EXERCISE DETAILS: Rewrite the lines from the start of the records through the line containing "Screen dimensions: 600x472 (x=309, y=185)", substituting "Choose" for "Select" and leaving everything else the same.

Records
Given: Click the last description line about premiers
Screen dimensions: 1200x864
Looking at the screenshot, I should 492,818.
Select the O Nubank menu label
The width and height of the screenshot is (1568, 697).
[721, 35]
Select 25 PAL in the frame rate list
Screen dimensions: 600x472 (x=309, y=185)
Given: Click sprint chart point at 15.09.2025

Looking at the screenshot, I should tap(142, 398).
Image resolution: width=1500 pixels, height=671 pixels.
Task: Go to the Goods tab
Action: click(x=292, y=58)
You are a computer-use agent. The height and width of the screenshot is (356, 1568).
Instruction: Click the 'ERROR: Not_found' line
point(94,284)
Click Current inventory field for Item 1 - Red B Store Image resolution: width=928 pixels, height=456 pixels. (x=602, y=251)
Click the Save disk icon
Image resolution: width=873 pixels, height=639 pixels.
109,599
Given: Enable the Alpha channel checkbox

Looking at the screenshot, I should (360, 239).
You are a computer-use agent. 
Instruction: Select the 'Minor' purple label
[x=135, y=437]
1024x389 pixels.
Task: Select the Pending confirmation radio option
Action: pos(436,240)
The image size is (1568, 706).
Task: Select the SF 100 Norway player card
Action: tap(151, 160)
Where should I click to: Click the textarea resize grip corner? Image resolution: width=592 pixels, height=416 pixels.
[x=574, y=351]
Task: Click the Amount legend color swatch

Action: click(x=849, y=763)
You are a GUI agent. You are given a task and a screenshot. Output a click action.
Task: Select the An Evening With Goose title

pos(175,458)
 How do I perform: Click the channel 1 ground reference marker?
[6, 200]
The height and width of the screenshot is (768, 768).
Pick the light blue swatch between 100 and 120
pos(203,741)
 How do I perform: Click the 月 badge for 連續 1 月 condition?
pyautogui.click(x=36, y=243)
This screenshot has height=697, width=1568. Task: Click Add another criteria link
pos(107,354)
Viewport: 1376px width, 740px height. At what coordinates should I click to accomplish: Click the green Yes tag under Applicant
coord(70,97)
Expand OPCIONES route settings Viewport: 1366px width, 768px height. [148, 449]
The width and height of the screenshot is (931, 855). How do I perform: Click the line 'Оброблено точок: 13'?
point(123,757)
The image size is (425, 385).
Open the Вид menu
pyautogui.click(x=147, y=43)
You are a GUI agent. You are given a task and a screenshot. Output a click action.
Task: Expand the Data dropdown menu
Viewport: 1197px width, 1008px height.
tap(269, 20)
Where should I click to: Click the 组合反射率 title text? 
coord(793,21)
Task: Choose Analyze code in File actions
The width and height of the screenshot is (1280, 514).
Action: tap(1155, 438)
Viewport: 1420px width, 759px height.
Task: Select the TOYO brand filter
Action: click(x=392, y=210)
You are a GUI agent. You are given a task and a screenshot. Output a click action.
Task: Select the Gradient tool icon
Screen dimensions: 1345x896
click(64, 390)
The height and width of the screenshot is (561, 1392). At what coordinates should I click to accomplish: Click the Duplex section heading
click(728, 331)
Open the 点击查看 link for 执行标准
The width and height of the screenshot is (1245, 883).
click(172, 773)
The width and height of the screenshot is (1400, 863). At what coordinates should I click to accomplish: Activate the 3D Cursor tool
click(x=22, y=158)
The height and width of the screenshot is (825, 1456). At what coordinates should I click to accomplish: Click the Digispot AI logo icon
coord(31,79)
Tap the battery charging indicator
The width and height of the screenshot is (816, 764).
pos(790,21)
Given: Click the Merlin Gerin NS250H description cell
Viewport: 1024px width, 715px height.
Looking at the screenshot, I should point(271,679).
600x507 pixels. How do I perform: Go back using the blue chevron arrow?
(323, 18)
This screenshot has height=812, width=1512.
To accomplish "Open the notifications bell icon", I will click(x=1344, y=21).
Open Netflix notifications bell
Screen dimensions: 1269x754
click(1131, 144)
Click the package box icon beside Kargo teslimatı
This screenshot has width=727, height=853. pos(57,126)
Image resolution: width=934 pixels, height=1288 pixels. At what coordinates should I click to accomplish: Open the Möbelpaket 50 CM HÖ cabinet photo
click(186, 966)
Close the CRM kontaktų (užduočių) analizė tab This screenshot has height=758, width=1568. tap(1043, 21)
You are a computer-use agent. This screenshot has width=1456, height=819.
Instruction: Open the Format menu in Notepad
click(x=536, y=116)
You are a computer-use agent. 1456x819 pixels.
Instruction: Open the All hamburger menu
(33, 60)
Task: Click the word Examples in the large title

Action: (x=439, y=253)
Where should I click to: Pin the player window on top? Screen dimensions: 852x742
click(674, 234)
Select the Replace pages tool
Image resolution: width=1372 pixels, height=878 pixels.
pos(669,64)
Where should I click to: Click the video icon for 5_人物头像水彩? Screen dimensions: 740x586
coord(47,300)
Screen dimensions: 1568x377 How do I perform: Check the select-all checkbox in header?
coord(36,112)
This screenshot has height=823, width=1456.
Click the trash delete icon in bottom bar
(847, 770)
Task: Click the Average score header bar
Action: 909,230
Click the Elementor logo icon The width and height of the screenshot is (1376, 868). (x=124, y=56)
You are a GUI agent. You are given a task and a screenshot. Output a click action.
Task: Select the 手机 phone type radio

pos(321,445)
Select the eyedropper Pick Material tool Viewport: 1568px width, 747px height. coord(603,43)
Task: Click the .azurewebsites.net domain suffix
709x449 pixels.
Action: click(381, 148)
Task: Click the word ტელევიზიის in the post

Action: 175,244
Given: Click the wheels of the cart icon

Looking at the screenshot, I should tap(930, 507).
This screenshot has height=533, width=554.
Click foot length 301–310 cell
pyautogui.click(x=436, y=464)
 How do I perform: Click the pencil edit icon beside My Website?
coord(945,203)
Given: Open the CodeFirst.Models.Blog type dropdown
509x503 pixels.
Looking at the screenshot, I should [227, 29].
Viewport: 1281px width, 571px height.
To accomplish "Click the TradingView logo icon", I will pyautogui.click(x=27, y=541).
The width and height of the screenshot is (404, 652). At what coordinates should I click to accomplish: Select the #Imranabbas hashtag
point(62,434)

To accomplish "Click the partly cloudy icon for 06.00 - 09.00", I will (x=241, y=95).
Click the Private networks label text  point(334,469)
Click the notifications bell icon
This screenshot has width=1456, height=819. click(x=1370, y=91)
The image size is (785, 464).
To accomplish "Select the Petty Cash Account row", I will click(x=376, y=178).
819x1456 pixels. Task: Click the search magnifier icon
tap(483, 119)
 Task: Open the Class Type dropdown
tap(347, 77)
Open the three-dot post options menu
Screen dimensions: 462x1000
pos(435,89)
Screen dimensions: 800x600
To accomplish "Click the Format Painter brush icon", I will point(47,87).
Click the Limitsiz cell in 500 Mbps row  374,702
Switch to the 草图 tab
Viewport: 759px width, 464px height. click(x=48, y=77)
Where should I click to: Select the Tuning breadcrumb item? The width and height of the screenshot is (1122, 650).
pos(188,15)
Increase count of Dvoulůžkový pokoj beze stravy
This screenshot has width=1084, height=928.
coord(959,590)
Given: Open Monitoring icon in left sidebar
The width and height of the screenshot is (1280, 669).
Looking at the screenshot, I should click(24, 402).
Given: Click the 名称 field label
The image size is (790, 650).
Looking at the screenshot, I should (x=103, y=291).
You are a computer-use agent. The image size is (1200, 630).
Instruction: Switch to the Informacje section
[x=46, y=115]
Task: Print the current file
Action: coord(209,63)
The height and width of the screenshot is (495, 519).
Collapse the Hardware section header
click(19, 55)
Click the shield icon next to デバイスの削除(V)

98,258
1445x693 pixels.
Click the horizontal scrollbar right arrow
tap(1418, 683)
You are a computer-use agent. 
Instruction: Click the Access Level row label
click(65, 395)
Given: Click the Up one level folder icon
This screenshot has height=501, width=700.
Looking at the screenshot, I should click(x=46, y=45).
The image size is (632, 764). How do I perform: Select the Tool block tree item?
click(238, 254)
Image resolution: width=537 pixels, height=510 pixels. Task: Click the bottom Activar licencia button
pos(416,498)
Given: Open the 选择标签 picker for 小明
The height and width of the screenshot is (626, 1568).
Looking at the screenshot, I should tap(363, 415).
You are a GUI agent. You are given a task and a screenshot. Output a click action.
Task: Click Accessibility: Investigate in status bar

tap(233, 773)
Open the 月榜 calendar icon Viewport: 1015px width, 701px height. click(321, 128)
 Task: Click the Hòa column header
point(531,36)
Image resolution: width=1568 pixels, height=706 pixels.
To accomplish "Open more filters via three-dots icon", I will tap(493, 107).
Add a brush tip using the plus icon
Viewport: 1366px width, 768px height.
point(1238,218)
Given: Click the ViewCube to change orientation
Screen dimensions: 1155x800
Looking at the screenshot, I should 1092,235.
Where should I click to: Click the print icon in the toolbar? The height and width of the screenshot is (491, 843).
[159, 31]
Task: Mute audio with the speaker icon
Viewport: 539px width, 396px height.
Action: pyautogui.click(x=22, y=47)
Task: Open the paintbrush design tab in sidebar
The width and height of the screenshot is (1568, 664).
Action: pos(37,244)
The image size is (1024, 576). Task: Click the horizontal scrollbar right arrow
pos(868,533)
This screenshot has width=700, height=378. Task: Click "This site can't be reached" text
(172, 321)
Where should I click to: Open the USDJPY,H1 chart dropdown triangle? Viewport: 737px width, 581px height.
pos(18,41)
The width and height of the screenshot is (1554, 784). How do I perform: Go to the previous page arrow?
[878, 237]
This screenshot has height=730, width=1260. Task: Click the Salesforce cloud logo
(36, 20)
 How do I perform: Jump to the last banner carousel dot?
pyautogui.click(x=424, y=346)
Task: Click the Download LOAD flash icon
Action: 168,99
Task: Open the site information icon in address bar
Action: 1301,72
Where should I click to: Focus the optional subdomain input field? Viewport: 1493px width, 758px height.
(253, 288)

RESULT BELOW:
Given: Click the last description line about premiers
Screen dimensions: 1200x864
Looking at the screenshot, I should 492,818.
Choose the O Nubank menu label
The width and height of the screenshot is (1568, 697).
[721, 35]
Choose 25 PAL in the frame rate list
Screen dimensions: 600x472 (x=309, y=185)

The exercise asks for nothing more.